__Work instruction__:
Taking the line with "Screen dimensions: 338x389" as the first and the line with "You are a computer-use" as the last, set down exactly every line in that range from the entries below, and no more.
*** Entries supplied Section Begins ***
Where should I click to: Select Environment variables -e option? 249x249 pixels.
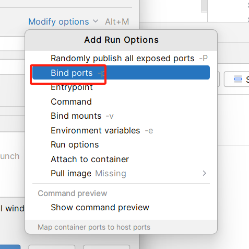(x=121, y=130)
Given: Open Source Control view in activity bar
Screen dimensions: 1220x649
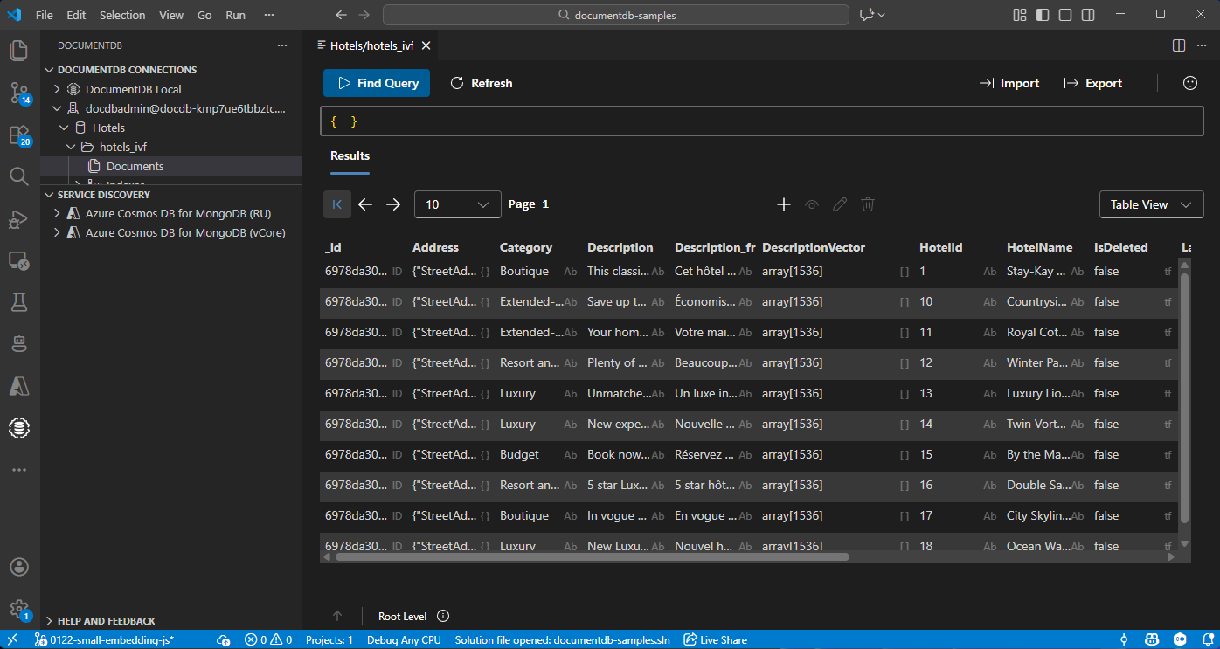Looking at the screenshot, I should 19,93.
*** Entries supplied Section Ends ***
*** Entries supplied Section Begins ***
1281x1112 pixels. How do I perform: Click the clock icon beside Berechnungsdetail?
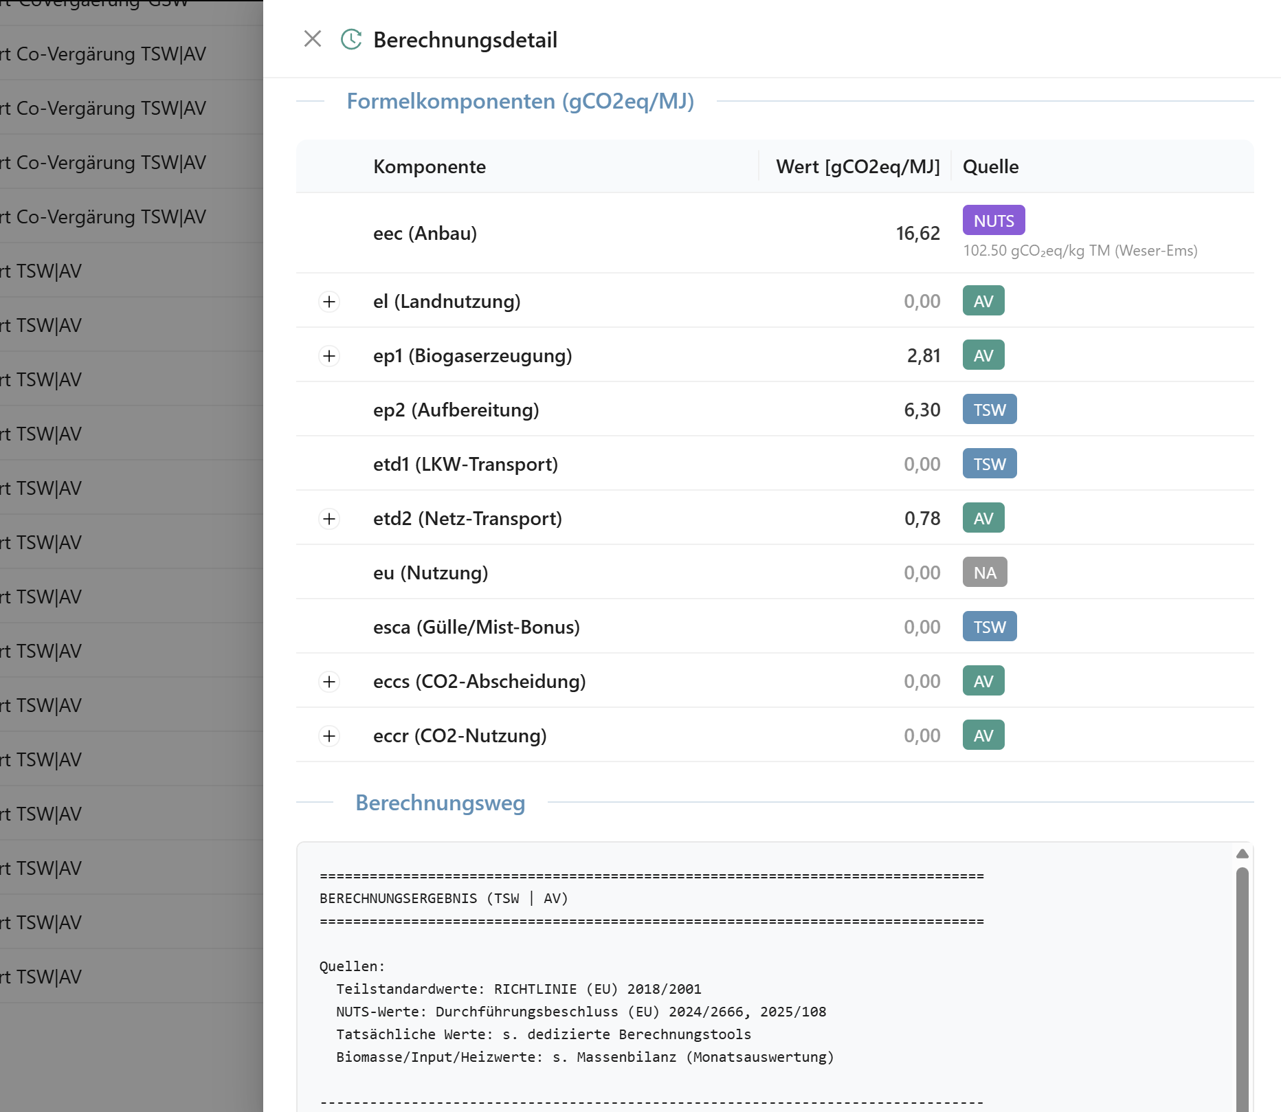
*** Entries supplied Section Ends ***
*** Entries supplied Section Begins ***
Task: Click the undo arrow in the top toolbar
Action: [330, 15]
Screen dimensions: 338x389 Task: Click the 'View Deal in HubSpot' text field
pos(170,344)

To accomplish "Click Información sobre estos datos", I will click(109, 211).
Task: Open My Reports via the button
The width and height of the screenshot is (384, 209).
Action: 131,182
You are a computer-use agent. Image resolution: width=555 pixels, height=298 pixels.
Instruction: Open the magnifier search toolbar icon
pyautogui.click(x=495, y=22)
*** Entries supplied Section Ends ***
__Response area__:
Screen dimensions: 338x389 Task: Click the 'View Deal in HubSpot' text field
pos(170,344)

To accomplish "Click Información sobre estos datos", I will click(109, 211).
Task: Open My Reports via the button
The width and height of the screenshot is (384, 209).
Action: 131,182
You are a computer-use agent. Image resolution: width=555 pixels, height=298 pixels.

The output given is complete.